++++ TASK MATERIAL ++++

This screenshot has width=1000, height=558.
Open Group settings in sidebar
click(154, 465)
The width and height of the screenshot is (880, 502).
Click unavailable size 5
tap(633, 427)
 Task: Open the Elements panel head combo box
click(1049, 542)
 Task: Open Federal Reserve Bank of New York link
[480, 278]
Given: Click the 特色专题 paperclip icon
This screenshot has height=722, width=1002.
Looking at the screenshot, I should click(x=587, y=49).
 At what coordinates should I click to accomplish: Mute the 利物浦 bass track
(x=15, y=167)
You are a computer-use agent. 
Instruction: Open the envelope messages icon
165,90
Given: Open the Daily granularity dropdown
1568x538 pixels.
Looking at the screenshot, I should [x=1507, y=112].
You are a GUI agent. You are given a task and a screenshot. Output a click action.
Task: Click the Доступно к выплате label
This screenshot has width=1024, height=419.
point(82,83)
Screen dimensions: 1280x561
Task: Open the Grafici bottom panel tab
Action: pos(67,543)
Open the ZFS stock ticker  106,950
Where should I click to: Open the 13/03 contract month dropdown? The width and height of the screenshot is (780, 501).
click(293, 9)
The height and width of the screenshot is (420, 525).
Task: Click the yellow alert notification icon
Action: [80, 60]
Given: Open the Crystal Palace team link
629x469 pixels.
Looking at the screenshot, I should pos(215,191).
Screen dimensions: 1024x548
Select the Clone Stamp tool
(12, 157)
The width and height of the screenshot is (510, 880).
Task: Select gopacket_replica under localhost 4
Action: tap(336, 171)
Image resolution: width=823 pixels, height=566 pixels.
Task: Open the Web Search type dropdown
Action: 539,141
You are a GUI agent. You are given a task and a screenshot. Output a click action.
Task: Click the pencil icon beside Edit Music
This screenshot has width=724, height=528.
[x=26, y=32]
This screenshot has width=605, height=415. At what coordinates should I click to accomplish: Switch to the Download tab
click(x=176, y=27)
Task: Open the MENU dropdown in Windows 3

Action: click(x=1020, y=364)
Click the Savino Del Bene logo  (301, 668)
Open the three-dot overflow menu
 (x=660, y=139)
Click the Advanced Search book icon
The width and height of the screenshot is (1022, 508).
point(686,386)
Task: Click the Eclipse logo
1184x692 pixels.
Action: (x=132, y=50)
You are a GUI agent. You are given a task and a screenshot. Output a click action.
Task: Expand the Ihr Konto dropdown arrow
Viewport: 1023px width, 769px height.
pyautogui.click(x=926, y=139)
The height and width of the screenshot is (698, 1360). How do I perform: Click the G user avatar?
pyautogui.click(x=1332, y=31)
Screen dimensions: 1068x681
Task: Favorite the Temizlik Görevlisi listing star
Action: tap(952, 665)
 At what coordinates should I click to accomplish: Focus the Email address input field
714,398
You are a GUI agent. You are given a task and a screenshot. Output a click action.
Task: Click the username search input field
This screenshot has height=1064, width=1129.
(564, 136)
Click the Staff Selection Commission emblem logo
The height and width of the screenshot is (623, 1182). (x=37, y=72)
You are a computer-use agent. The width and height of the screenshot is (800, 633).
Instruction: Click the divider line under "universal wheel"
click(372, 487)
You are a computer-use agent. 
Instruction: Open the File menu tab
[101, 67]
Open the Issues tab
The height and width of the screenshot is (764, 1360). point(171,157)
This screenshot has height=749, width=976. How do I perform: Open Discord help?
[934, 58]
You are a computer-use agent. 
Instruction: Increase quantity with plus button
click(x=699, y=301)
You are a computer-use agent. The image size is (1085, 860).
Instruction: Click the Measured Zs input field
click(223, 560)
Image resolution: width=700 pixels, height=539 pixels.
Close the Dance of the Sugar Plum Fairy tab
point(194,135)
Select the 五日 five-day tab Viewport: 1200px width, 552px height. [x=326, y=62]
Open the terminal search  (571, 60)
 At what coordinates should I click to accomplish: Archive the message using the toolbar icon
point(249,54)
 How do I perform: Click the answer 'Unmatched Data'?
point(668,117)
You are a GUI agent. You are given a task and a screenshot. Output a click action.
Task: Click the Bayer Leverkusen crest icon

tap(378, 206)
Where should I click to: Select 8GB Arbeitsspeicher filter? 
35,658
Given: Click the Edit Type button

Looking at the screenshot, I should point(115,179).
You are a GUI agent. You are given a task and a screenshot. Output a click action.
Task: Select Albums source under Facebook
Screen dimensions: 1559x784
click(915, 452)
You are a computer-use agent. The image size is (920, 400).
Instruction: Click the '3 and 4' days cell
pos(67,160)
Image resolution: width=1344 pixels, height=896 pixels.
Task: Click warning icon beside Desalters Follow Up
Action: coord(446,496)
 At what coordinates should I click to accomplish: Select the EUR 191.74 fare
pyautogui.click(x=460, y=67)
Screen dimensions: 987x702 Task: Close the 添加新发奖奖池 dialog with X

++++

■ **EXERCISE DETAILS**
Everything from the first line above through the line that contains "Click the Advanced Search book icon" should be duplicated exactly, please, and nothing beyond it.

■ **EXERCISE OUTPUT**
This screenshot has width=1000, height=558.
Open Group settings in sidebar
click(154, 465)
The width and height of the screenshot is (880, 502).
Click unavailable size 5
tap(633, 427)
 Task: Open the Elements panel head combo box
click(1049, 542)
 Task: Open Federal Reserve Bank of New York link
[480, 278]
Given: Click the 特色专题 paperclip icon
This screenshot has height=722, width=1002.
Looking at the screenshot, I should click(x=587, y=49).
 At what coordinates should I click to accomplish: Mute the 利物浦 bass track
(x=15, y=167)
You are a computer-use agent. 
Instruction: Open the envelope messages icon
165,90
Given: Open the Daily granularity dropdown
1568x538 pixels.
Looking at the screenshot, I should [x=1507, y=112].
You are a GUI agent. You are given a task and a screenshot. Output a click action.
Task: Click the Доступно к выплате label
This screenshot has width=1024, height=419.
point(82,83)
Screen dimensions: 1280x561
Task: Open the Grafici bottom panel tab
Action: pos(67,543)
Open the ZFS stock ticker  106,950
Where should I click to: Open the 13/03 contract month dropdown? The width and height of the screenshot is (780, 501).
click(293, 9)
The height and width of the screenshot is (420, 525).
Task: Click the yellow alert notification icon
Action: [80, 60]
Given: Open the Crystal Palace team link
629x469 pixels.
Looking at the screenshot, I should pos(215,191).
Screen dimensions: 1024x548
Select the Clone Stamp tool
(12, 157)
The width and height of the screenshot is (510, 880).
Task: Select gopacket_replica under localhost 4
Action: tap(336, 171)
Image resolution: width=823 pixels, height=566 pixels.
Task: Open the Web Search type dropdown
Action: 539,141
You are a GUI agent. You are given a task and a screenshot. Output a click action.
Task: Click the pencil icon beside Edit Music
This screenshot has width=724, height=528.
[x=26, y=32]
This screenshot has width=605, height=415. At what coordinates should I click to accomplish: Switch to the Download tab
click(x=176, y=27)
Task: Open the MENU dropdown in Windows 3

Action: click(x=1020, y=364)
Click the Savino Del Bene logo  (301, 668)
Open the three-dot overflow menu
 (x=660, y=139)
Click the Advanced Search book icon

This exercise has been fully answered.